»»

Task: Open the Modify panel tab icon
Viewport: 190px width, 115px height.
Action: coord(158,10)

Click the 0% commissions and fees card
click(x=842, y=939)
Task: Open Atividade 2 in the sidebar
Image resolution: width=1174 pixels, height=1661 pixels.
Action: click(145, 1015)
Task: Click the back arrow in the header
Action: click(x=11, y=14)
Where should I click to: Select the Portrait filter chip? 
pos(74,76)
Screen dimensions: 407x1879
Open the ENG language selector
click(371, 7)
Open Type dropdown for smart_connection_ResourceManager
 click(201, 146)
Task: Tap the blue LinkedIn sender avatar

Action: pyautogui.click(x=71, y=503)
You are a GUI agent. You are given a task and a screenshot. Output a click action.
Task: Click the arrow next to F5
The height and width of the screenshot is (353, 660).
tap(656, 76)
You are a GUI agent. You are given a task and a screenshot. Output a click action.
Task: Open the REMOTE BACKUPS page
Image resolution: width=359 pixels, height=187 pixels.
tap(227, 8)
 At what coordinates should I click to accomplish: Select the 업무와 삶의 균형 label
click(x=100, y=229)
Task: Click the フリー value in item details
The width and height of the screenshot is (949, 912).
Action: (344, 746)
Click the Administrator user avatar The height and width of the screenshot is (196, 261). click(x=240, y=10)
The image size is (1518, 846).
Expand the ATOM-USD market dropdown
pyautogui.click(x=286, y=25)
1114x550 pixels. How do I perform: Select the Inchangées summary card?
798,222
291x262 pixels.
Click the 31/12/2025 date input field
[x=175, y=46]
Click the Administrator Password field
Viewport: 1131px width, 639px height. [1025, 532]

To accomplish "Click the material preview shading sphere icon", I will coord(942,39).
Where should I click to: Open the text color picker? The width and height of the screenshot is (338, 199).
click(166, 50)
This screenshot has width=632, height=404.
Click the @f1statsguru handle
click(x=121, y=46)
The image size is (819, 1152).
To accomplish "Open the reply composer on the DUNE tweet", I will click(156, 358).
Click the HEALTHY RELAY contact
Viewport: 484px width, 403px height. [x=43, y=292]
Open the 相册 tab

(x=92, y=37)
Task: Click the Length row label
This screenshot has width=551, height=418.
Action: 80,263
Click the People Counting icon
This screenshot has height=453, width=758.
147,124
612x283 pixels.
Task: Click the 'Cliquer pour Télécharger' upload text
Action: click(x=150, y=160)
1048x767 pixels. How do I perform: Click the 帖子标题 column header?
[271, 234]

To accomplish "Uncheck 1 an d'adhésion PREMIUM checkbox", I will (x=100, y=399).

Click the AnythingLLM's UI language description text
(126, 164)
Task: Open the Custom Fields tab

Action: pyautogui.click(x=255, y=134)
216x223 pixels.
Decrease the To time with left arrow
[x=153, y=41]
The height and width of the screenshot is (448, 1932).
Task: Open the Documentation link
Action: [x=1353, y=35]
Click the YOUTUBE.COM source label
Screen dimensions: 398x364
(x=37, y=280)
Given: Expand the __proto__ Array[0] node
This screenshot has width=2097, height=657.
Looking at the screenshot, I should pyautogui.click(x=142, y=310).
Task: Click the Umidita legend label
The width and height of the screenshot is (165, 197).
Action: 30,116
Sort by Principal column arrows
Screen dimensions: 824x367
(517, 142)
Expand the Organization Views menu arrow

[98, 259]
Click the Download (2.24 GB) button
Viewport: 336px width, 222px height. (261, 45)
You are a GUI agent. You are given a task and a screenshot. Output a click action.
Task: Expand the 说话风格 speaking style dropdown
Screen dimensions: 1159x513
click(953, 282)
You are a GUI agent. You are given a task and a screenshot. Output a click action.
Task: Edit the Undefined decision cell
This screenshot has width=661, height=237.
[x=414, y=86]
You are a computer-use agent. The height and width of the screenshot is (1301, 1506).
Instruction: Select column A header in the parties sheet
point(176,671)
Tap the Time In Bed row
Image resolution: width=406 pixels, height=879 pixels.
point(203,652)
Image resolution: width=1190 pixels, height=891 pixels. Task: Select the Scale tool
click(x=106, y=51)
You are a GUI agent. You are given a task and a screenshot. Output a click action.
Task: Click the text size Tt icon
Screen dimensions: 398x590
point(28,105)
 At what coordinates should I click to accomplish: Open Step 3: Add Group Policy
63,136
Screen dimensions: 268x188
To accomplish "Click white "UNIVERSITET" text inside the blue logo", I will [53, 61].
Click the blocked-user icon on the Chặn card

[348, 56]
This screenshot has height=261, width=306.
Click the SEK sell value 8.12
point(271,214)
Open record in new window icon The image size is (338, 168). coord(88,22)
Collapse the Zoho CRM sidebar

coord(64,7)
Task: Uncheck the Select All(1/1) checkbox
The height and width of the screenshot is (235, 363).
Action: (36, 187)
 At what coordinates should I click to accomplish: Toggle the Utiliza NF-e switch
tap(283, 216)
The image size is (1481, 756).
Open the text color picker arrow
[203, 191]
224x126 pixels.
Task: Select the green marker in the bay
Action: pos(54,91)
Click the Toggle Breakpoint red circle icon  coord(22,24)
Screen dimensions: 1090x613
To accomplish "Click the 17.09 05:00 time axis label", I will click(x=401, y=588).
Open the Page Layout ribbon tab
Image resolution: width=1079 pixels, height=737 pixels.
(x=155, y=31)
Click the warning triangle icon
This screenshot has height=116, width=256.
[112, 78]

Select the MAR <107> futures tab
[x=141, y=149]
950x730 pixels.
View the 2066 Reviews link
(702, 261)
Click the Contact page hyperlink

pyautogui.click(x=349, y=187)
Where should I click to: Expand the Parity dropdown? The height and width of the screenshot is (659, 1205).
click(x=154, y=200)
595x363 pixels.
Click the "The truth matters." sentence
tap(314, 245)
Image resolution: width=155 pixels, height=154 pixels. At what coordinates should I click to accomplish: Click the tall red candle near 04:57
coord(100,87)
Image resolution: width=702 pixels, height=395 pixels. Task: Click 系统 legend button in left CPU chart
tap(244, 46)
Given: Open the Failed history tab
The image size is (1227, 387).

««

• Work instruction
Retype every record above exactly.

• Problem solution
Task: Open the Modify panel tab icon
Viewport: 190px width, 115px height.
Action: coord(158,10)

Click the 0% commissions and fees card
click(x=842, y=939)
Task: Open Atividade 2 in the sidebar
Image resolution: width=1174 pixels, height=1661 pixels.
Action: click(145, 1015)
Task: Click the back arrow in the header
Action: click(x=11, y=14)
Where should I click to: Select the Portrait filter chip? 
pos(74,76)
Screen dimensions: 407x1879
Open the ENG language selector
click(371, 7)
Open Type dropdown for smart_connection_ResourceManager
 click(201, 146)
Task: Tap the blue LinkedIn sender avatar

Action: pyautogui.click(x=71, y=503)
You are a GUI agent. You are given a task and a screenshot. Output a click action.
Task: Click the arrow next to F5
The height and width of the screenshot is (353, 660).
tap(656, 76)
You are a GUI agent. You are given a task and a screenshot. Output a click action.
Task: Open the REMOTE BACKUPS page
Image resolution: width=359 pixels, height=187 pixels.
tap(227, 8)
 At what coordinates should I click to accomplish: Select the 업무와 삶의 균형 label
click(x=100, y=229)
Task: Click the フリー value in item details
The width and height of the screenshot is (949, 912).
Action: (344, 746)
Click the Administrator user avatar The height and width of the screenshot is (196, 261). click(x=240, y=10)
The image size is (1518, 846).
Expand the ATOM-USD market dropdown
pyautogui.click(x=286, y=25)
1114x550 pixels. How do I perform: Select the Inchangées summary card?
798,222
291x262 pixels.
Click the 31/12/2025 date input field
[x=175, y=46]
Click the Administrator Password field
Viewport: 1131px width, 639px height. [1025, 532]

To accomplish "Click the material preview shading sphere icon", I will coord(942,39).
Where should I click to: Open the text color picker? The width and height of the screenshot is (338, 199).
click(166, 50)
This screenshot has width=632, height=404.
Click the @f1statsguru handle
click(x=121, y=46)
The image size is (819, 1152).
To accomplish "Open the reply composer on the DUNE tweet", I will click(156, 358).
Click the HEALTHY RELAY contact
Viewport: 484px width, 403px height. [x=43, y=292]
Open the 相册 tab

(x=92, y=37)
Task: Click the Length row label
This screenshot has width=551, height=418.
Action: 80,263
Click the People Counting icon
This screenshot has height=453, width=758.
147,124
612x283 pixels.
Task: Click the 'Cliquer pour Télécharger' upload text
Action: click(x=150, y=160)
1048x767 pixels. How do I perform: Click the 帖子标题 column header?
[271, 234]

To accomplish "Uncheck 1 an d'adhésion PREMIUM checkbox", I will (x=100, y=399).

Click the AnythingLLM's UI language description text
(126, 164)
Task: Open the Custom Fields tab

Action: pyautogui.click(x=255, y=134)
216x223 pixels.
Decrease the To time with left arrow
[x=153, y=41]
The height and width of the screenshot is (448, 1932).
Task: Open the Documentation link
Action: [x=1353, y=35]
Click the YOUTUBE.COM source label
Screen dimensions: 398x364
(x=37, y=280)
Given: Expand the __proto__ Array[0] node
This screenshot has width=2097, height=657.
Looking at the screenshot, I should pyautogui.click(x=142, y=310).
Task: Click the Umidita legend label
The width and height of the screenshot is (165, 197).
Action: 30,116
Sort by Principal column arrows
Screen dimensions: 824x367
(517, 142)
Expand the Organization Views menu arrow

[98, 259]
Click the Download (2.24 GB) button
Viewport: 336px width, 222px height. (261, 45)
You are a GUI agent. You are given a task and a screenshot. Output a click action.
Task: Expand the 说话风格 speaking style dropdown
Screen dimensions: 1159x513
click(953, 282)
You are a GUI agent. You are given a task and a screenshot. Output a click action.
Task: Edit the Undefined decision cell
This screenshot has width=661, height=237.
[x=414, y=86]
You are a computer-use agent. The height and width of the screenshot is (1301, 1506).
Instruction: Select column A header in the parties sheet
point(176,671)
Tap the Time In Bed row
Image resolution: width=406 pixels, height=879 pixels.
point(203,652)
Image resolution: width=1190 pixels, height=891 pixels. Task: Select the Scale tool
click(x=106, y=51)
You are a GUI agent. You are given a task and a screenshot. Output a click action.
Task: Click the text size Tt icon
Screen dimensions: 398x590
point(28,105)
 At what coordinates should I click to accomplish: Open Step 3: Add Group Policy
63,136
Screen dimensions: 268x188
To accomplish "Click white "UNIVERSITET" text inside the blue logo", I will [53, 61].
Click the blocked-user icon on the Chặn card

[348, 56]
This screenshot has height=261, width=306.
Click the SEK sell value 8.12
point(271,214)
Open record in new window icon The image size is (338, 168). coord(88,22)
Collapse the Zoho CRM sidebar

coord(64,7)
Task: Uncheck the Select All(1/1) checkbox
The height and width of the screenshot is (235, 363).
Action: (36, 187)
 At what coordinates should I click to accomplish: Toggle the Utiliza NF-e switch
tap(283, 216)
The image size is (1481, 756).
Open the text color picker arrow
[203, 191]
224x126 pixels.
Task: Select the green marker in the bay
Action: pos(54,91)
Click the Toggle Breakpoint red circle icon  coord(22,24)
Screen dimensions: 1090x613
To accomplish "Click the 17.09 05:00 time axis label", I will click(x=401, y=588).
Open the Page Layout ribbon tab
Image resolution: width=1079 pixels, height=737 pixels.
(x=155, y=31)
Click the warning triangle icon
This screenshot has height=116, width=256.
[112, 78]

Select the MAR <107> futures tab
[x=141, y=149]
950x730 pixels.
View the 2066 Reviews link
(702, 261)
Click the Contact page hyperlink

pyautogui.click(x=349, y=187)
Where should I click to: Expand the Parity dropdown? The height and width of the screenshot is (659, 1205).
click(x=154, y=200)
595x363 pixels.
Click the "The truth matters." sentence
tap(314, 245)
Image resolution: width=155 pixels, height=154 pixels. At what coordinates should I click to accomplish: Click the tall red candle near 04:57
coord(100,87)
Image resolution: width=702 pixels, height=395 pixels. Task: Click 系统 legend button in left CPU chart
tap(244, 46)
Given: Open the Failed history tab
The image size is (1227, 387).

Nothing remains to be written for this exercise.